As shown in fig. 1, the energy storage cabinet provided for the embodiment includes a cabinet body 1 and a battery box 2. The cabinet body 1 is internally provided with more than two layers of brackets 11 along the height direction (namely the direction indicated by an arrow Z), each layer of brackets 11 at least comprises two brackets 11 which are oppositely arranged along the width direction (namely the direction indicated by an arrow X) of the cabinet body 1, a space for accommodating the battery box 2 is arranged between the two brackets 11, the battery box 2 is arranged on the brackets 11, and the battery box 2 can be pulled along the pulling direction as Y, so that the battery box 2 partially extends out of the cabinet body 1 or the battery box 2 is completely pulled out of the cabinet body 1.

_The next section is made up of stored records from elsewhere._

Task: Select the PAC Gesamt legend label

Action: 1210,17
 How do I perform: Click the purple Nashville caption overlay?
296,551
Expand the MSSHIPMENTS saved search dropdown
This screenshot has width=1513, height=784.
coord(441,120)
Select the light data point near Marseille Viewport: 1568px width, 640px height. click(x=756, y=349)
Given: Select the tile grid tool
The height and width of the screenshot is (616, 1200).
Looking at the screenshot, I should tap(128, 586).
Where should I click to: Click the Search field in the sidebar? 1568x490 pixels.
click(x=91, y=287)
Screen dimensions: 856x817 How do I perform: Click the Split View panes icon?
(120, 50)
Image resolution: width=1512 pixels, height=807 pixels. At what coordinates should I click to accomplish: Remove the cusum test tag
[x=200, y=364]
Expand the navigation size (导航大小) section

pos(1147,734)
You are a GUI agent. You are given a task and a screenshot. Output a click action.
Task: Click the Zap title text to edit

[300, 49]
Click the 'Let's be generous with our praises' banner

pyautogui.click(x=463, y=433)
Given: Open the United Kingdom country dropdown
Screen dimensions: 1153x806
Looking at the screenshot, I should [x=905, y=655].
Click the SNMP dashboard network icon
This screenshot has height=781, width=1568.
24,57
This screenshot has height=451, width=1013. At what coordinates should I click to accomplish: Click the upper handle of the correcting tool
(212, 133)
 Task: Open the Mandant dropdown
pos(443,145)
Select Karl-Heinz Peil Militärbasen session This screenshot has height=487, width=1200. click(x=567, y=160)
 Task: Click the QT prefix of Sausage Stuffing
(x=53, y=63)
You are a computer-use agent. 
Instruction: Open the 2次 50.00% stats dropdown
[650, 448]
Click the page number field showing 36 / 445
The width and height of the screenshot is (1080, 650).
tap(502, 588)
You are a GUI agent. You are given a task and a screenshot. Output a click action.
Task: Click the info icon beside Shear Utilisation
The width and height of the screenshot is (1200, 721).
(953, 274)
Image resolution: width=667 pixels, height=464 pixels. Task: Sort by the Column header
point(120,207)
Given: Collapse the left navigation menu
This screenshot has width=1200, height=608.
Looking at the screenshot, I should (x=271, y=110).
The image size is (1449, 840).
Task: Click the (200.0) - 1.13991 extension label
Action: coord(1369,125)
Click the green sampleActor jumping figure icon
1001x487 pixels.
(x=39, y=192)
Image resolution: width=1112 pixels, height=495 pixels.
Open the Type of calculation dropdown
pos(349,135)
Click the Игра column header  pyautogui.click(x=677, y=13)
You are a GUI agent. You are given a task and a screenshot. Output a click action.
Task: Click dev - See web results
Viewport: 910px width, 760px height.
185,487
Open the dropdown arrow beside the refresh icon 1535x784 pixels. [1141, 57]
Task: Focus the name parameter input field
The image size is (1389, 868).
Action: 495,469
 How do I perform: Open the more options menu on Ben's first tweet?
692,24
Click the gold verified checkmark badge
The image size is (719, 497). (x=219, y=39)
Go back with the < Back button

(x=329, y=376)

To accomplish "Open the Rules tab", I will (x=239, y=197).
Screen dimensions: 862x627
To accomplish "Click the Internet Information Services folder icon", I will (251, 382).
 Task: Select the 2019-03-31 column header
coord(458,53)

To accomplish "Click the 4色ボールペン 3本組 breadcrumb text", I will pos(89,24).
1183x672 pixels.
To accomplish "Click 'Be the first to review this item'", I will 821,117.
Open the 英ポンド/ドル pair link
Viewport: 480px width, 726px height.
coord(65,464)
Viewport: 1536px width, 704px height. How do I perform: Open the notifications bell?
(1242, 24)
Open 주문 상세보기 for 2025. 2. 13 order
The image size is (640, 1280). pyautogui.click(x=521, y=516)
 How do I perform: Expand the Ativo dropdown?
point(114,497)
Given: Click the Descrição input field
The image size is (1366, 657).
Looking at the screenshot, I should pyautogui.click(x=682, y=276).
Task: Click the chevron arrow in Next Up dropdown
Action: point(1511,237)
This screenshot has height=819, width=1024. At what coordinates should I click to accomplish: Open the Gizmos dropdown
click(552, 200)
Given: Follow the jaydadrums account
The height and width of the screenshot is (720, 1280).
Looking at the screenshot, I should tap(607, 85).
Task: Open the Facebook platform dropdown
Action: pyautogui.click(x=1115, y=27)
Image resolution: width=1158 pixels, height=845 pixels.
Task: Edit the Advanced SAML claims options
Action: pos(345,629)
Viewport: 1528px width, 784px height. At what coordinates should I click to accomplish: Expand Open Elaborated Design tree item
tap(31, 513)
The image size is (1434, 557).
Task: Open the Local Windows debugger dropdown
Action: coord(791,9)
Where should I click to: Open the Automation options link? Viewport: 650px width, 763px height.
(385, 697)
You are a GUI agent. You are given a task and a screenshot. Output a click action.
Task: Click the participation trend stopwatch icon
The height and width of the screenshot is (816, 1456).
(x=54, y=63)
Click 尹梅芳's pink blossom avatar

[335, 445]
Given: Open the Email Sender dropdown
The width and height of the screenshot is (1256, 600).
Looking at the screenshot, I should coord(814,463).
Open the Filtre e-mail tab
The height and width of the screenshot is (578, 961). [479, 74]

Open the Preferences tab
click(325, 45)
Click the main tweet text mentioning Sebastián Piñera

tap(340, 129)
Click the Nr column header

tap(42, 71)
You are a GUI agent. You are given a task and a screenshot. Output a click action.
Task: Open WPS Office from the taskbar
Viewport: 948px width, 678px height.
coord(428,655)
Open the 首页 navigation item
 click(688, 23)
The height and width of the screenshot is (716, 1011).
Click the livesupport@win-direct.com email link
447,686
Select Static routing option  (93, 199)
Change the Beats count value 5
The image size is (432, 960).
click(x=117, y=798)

As shown in fig. 1, the cabinet 1 includes four upright columns 13, and the top ends and the bottom ends of the upright columns 13 are respectively provided with a cross beam 14. In order to improve the stability of the cabinet 1, a reinforcing beam 15 may be further disposed between the two upright posts 13, and the reinforcing beam 15, the upright posts 13 and the cross beam 14 form a triangular stable structure.

As shown in fig. 2 and 3, fig. 2 is a schematic structural view of a bracket 11 according to an embodiment, and fig. 3 is a partial enlarged view of a portion a in fig. 1. The bracket 11 may be made of a metal profile, and the bracket 11 may have an L-shaped beam-like structure including a supporting portion 111 in a horizontal direction and a fixing portion 112 in a vertical direction. The support portion 111 supports the battery case 2, and connects the battery case 2 to the cabinet 1, the fixing portion 112 is connected to the support portion 111, and the fixing portion 112 is used to fix the bracket 11 to the cabinet 1. The fixing portion 112 may be fixedly connected to the cabinet 1 by welding or bolts. The bracket 11 is provided with a weight 12, the weight 12 is positioned above the support 111 and is disposed opposite to the support 111, and a space for passing the mounting beam 22 for accommodating the battery case 2 is provided between the weight 12 and the support 111. Preferably, the bracket 11 is provided with two or more pressing blocks 12, and the two or more pressing blocks 12 are arranged at intervals from the front end of the bracket 11 to the rear end of the bracket 11 (the front end of the bracket 11 and the rear end of the bracket 11 are arranged in sequence in the direction indicated by the arrow Y in fig. 2). When the battery box 2 is pulled, the different pressing blocks 12 are matched with the supporting part 111, the mounting beam 22 can be tightly clamped at different positions of the bracket 11, and the mounting firmness of the battery box 2 is improved.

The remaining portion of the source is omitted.